My question was who rewards with food only after the exercise has been performed and who motivates the dog with food throughout the exercise as in luring into a down.


----------



## Connie Sutherland (Mar 27, 2006)

Emilio Rodriguez said:


> My question was who rewards with food only after the exercise has been performed and who motivates the dog with food throughout the exercise as in luring into a down.


I don't think of a lure as really "motivating the dog with food." 

There are lures, bribes, and rewards.

They are so different.

Rewards would be the one I use most of, with the occasional positional lure.

Occasionally using food as a lure into a new position (an aid to getting the dog's body/head where you want it to be) pretty much has nothing to do with marker rewards, for me.


----------



## Courtney Guthrie (Oct 30, 2007)

Connie Sutherland said:


> I don't think of a lure as really "motivating the dog with food."
> 
> There are lures, bribes, and rewards.
> 
> ...


I'm with Connie on this one.

Although I use food in early puppy training, I pretty much fase out to a toy by 6 months or so.
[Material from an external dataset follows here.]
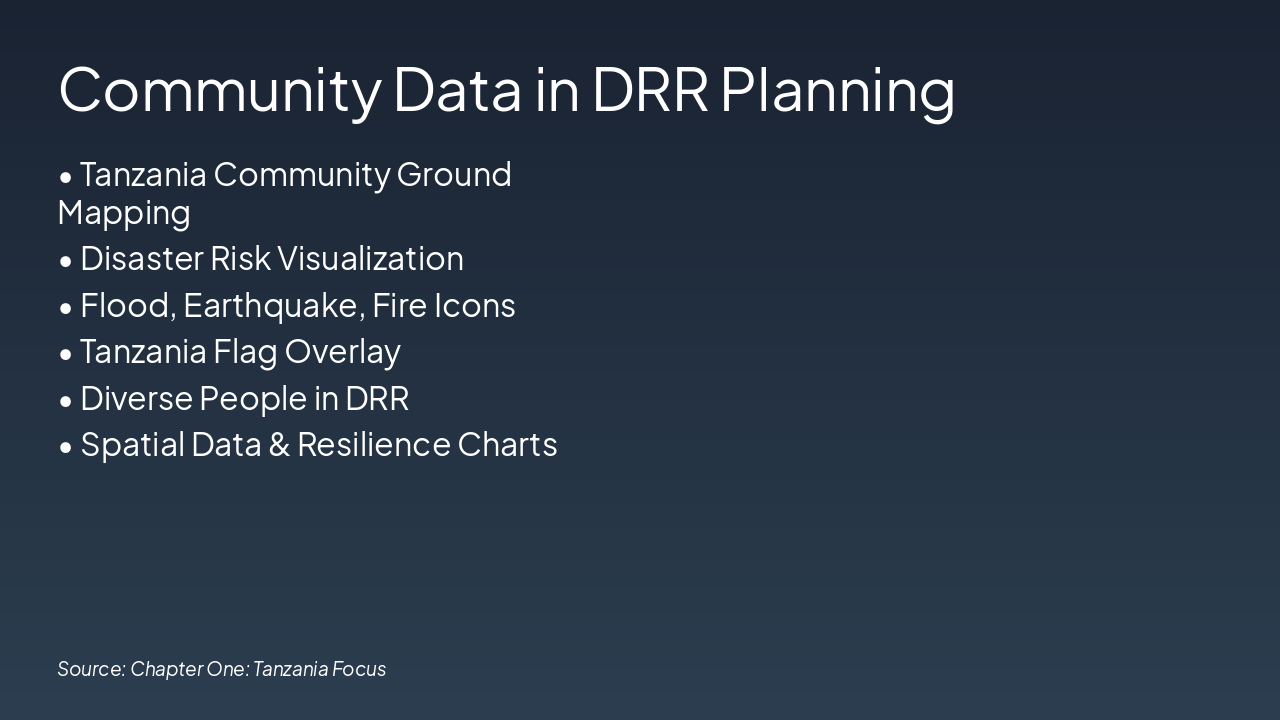Select the "Tanzania Flag Overlay" bullet text

tap(240, 352)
I always give the reward as soon as the behavior desired is presented to me. 

I hope that makes sense. 

Courtney


----------



## Emilio Rodriguez (Jan 16, 2009)

Connie Sutherland said:


> Rewards would be the one I use most of, with the occasional positional lure.
> 
> Occasionally using food as a lure into a new position (an aid to getting the dog's body/head where you want it to be) pretty much has nothing to do with marker rewards, for me.


That is the way I see it.


----------



## Connie Sutherland (Mar 27, 2006)

Courtney Guthrie said:


> I'm with Connie on this one.
> 
> Although I use food in early puppy training, I pretty much fase out to a toy by 6 months or so. I always give the reward as soon as the behavior desired is presented to me.
> 
> ...


Yes, food is simple, fast, easily portable and hidden, manageable -- a great marker reward.
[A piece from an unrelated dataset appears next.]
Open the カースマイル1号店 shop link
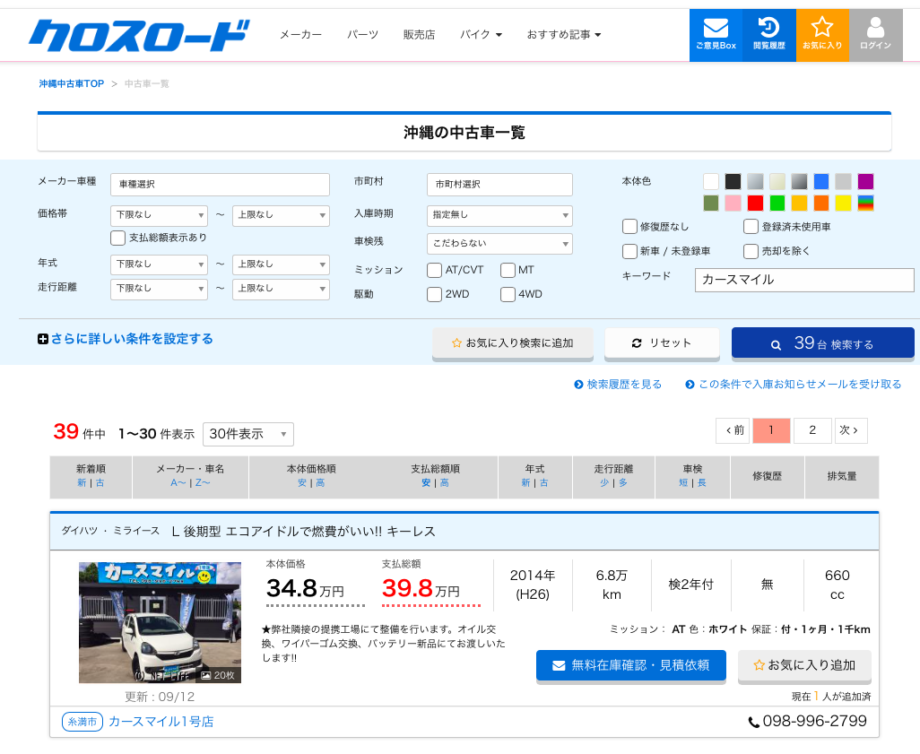160,721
Later, as Bob has mentioned, it depends on your own dog's currency. 

A big pat isn't much of a reward to a dog who doesn't love being touched/petted/rubbed, for example. But there are also dogs who live for that.


----------



## Emilio Rodriguez (Jan 16, 2009)

I look at a food reward after completing an exercise as a way of relieving stress if it became a factor. If there was no stress and the dog is responding to praise verbal or physical then there is no need for the food. I was wondering how many people who consider themselves "positive" or "motivational" trainers have this approach. I always thought that "positive" meant wrangling/luring which I don't like. That's the other thing I wanted to find out.


----------



## Connie Sutherland (Mar 27, 2006)

Emilio Rodriguez said:


> I look at a food reward after completing an exercise as a way of relieving stress if it became a factor. If there was no stress and the dog is responding to praise verbal or physical then there is no need for the food. I was wondering how many people who consider themselves "positive" or "motivational" trainers have this approach. I always thought that "positive" meant wrangling/luring which I don't like. That's the other thing I wanted to find out.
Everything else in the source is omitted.